_Aim of the exercise_: Find "Campaigns & Elections (114, 1064)" in the data below; transcribe the line it appears on and each line after it, exactly, to the end, and nothing else.

BEGIN Task inputs

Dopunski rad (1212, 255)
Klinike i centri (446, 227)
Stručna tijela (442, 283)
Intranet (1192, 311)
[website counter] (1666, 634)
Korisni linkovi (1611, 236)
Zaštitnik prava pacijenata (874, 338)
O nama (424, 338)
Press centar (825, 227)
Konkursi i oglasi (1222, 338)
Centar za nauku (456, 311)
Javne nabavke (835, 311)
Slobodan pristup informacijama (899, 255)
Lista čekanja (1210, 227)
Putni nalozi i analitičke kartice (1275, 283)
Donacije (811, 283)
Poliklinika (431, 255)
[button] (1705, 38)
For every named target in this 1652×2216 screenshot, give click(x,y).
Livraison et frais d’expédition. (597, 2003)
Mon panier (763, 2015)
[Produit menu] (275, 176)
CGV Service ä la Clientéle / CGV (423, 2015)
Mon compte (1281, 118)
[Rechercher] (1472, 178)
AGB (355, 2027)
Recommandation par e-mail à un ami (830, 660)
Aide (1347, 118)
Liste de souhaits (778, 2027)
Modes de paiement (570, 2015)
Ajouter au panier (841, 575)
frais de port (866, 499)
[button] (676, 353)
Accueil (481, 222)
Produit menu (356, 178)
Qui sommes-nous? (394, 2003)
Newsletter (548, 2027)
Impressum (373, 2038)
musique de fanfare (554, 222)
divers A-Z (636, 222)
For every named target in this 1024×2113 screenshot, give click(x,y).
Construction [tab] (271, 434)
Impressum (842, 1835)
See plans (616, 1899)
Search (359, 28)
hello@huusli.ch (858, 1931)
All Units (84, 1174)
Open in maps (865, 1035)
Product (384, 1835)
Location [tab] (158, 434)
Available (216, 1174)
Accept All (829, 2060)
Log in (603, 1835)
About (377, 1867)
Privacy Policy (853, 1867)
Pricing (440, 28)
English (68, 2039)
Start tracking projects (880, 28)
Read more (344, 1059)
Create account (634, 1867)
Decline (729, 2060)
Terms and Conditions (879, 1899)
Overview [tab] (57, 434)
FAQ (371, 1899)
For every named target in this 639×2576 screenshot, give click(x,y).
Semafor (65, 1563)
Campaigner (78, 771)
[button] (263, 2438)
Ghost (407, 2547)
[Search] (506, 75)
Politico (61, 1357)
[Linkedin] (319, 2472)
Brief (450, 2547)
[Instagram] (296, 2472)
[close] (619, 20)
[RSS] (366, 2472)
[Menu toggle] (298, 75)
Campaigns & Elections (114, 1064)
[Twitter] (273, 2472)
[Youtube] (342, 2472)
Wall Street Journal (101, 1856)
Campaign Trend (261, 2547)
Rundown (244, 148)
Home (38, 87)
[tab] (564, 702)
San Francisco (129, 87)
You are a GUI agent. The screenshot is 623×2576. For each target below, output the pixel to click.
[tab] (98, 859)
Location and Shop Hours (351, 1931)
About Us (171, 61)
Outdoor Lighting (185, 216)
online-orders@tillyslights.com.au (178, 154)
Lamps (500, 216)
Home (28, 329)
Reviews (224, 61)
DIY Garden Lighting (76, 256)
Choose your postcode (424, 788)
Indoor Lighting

END Task inputs

_Exercise answer_:
Campaigns & Elections (114, 1064)
[Twitter] (273, 2472)
[Youtube] (342, 2472)
Wall Street Journal (101, 1856)
Campaign Trend (261, 2547)
Rundown (244, 148)
Home (38, 87)
[tab] (564, 702)
San Francisco (129, 87)
You are a GUI agent. The screenshot is 623×2576. For each target below, output the pixel to click.
[tab] (98, 859)
Location and Shop Hours (351, 1931)
About Us (171, 61)
Outdoor Lighting (185, 216)
online-orders@tillyslights.com.au (178, 154)
Lamps (500, 216)
Home (28, 329)
Reviews (224, 61)
DIY Garden Lighting (76, 256)
Choose your postcode (424, 788)
Indoor Lighting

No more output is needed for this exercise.